Türkei: Kurdischer Politiker wegen „Übersetzungsfehler“ verhaftet

Der kurdische DBP-Politiker Nezir Budak ist wegen vermeintlichen Terrorverdachts in Agirî verhaftet worden. Eine Begrüßungsfloskel bei einer Newroz-Feier wurde von der türkischen Polizei als Botschaft an die Guerilla ausgelegt.

Polizei widmet Begrüßungsrede in PKK-Propaganda um

Der kurdische Lokalpolitiker Nezir Budak ist wegen Terrorvorwürfen am Montag in Agirî (tr. Ağrı) verhaftet worden. Zuvor hatte sich der Ko-Vorsitzende des Verbands seiner Partei DBP im Kreis Giyadîn gestern für eine Vernehmung als Beschuldigter auf das örtliche Polizeipräsidium begeben. Dorthin wurde Budak aufgrund einer Rede zitiert, die er auf einer Newroz-Feier in Giyadîn gehalten hat. Laut Auskunft seines Rechtsbeistands wurde diese als „Propaganda“ für die Arbeiterpartei Kurdistans (PKK) ausgelegt.

In seiner Begrüßungsansprache auf einer Veranstaltung anlässlich des kurdischen Neujahrsfestes Newroz sagte Budak am Samstag vor einer Menschenmenge: „Ji quntara Gilî daxê hezar silav“ – zu Deutsch in etwa: „Tausend Grüße von den Ausläufern des Ararat-Gebirges“. Ins Protokoll der Anti-Terror-Abteilung der türkischen Polizei (TEM) in Giyadîn wurde die Begrüßungsfloskel jedoch als „Grüße an die Kommandanten auf den Bergen des Ararat und Tendürek“ aufgenommen.

Die Polizei gab an, für die Übersetzung auf ein digitales Übersetzungstool zurückgegriffen zu haben. Warum kein:e vereidgte:r Dolmetscher:in für die Vernehmung Budaks hinzugezogen wurde, dazu äußerte sich die Behörde offenbar nicht. Der Rechtsbeistand des DBP-Aktivisten teilte weiter mit, dass Budak der ihm im polizeilichen Protokoll zugeschriebenen Äußerung widersprochen und auf einen mutmaßlichen Fehler bei der Übersetzung hingewiesen habe. Von der Newroz-Feier liegen außerdem Videoaufzeichnungen vor, die Budaks Version der Rede belegen.

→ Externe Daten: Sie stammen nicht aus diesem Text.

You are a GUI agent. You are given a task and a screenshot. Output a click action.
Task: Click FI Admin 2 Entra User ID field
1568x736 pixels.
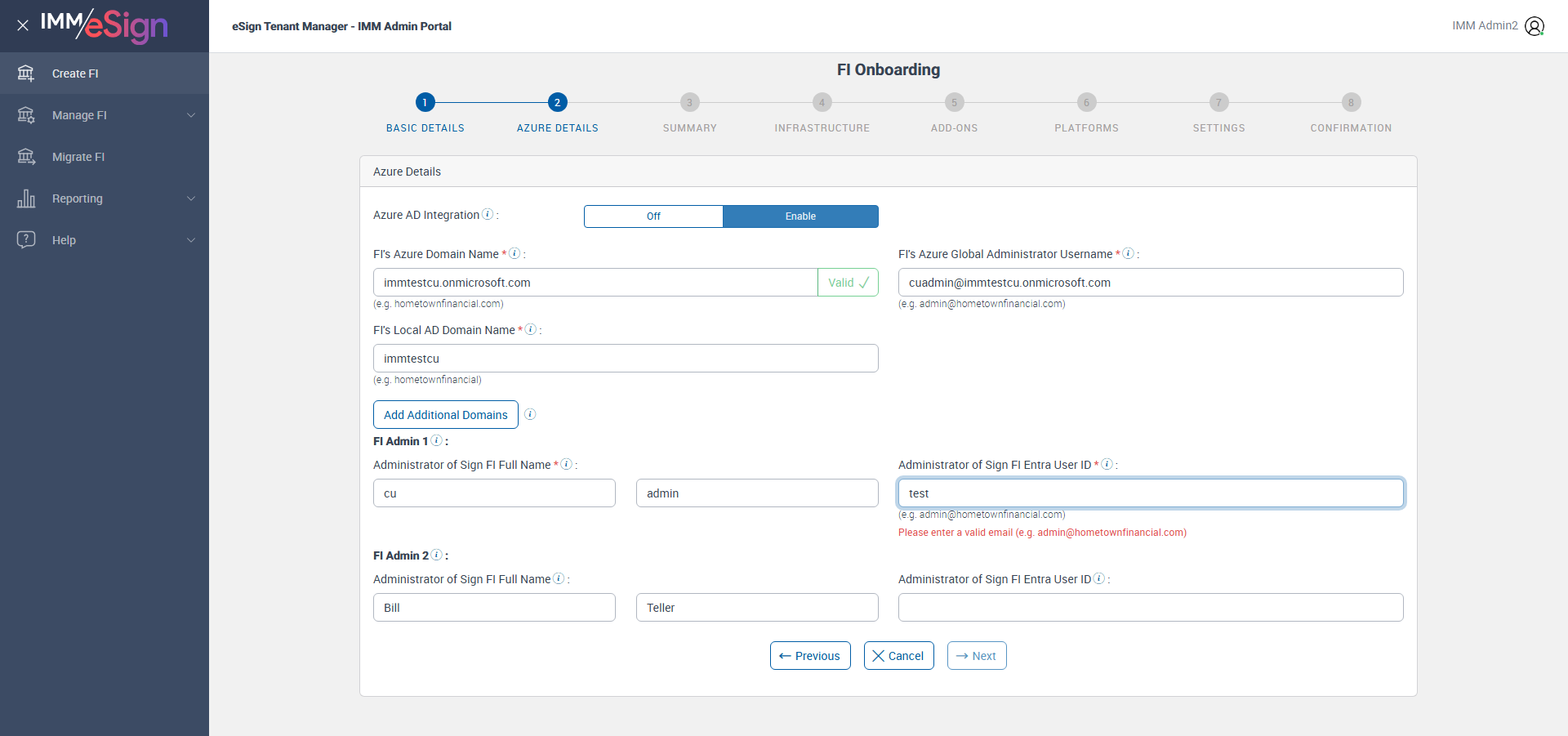coord(1151,608)
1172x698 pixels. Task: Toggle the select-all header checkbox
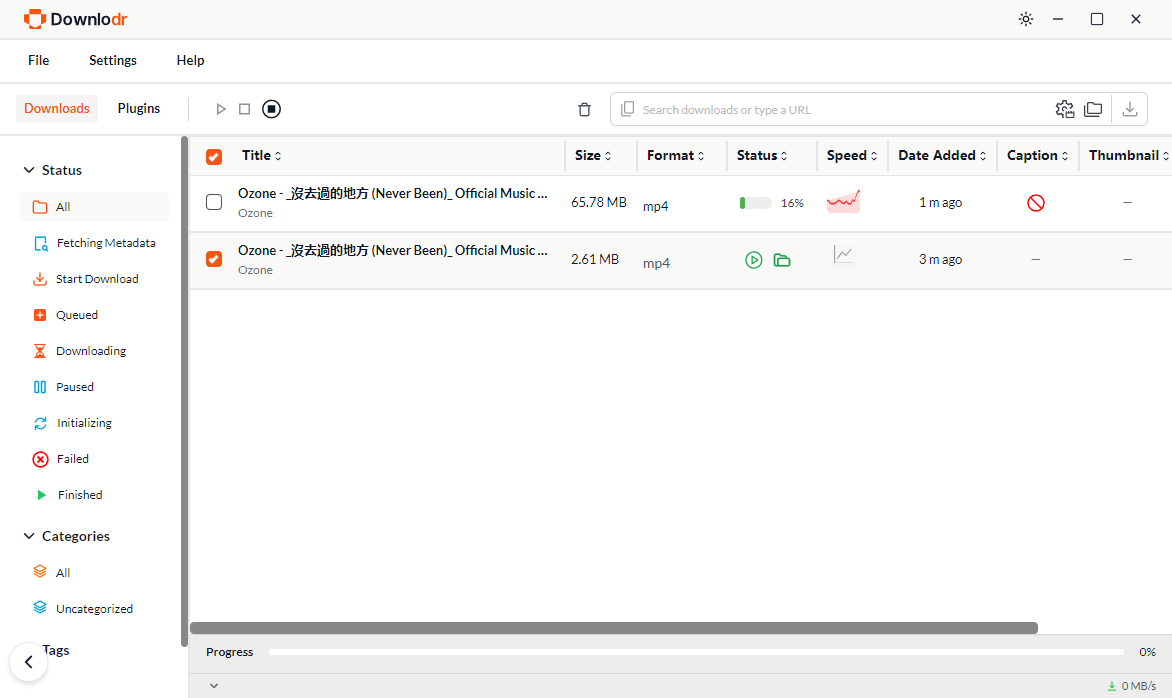(x=214, y=156)
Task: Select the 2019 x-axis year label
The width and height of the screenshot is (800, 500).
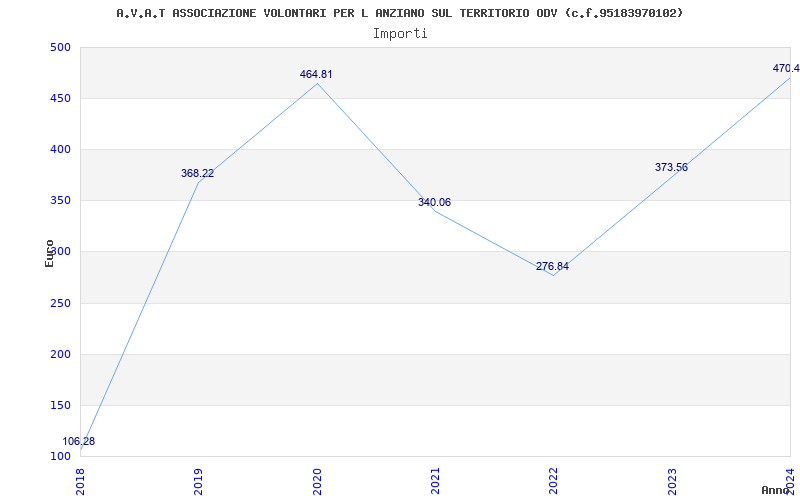Action: 198,482
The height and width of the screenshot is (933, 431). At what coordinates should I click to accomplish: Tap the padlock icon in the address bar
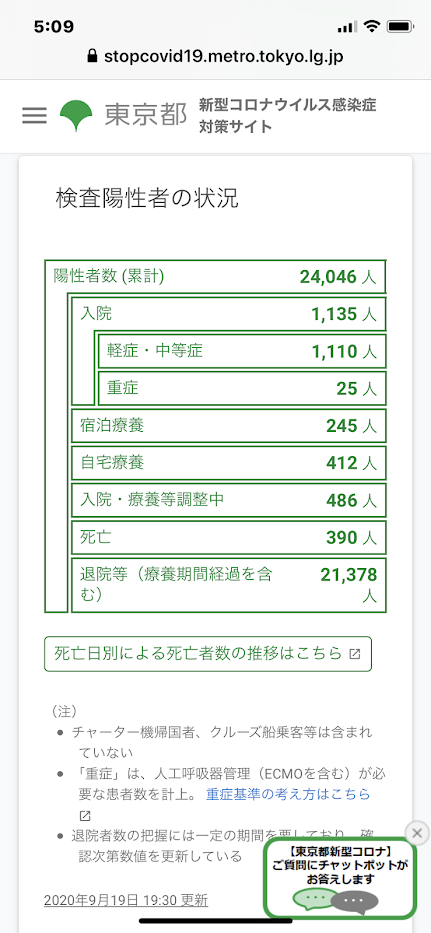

Dennoch sei der Politiker heute zum Justizpalast in der Provinzhauptstadt Agirî gebracht worden. Eine Strafkammer habe anschließend auf Antrag der Staatsanwaltschaft den Haftbefehl ausgestellt, hieß es. Nezir Budak wurde bereits in das Hochsicherheitsgefängnis von Ağrı gebracht. Sein Anwalt will noch in den nächsten Tagen Widerspruch gegen die verhängte Untersuchungshaft einlegen.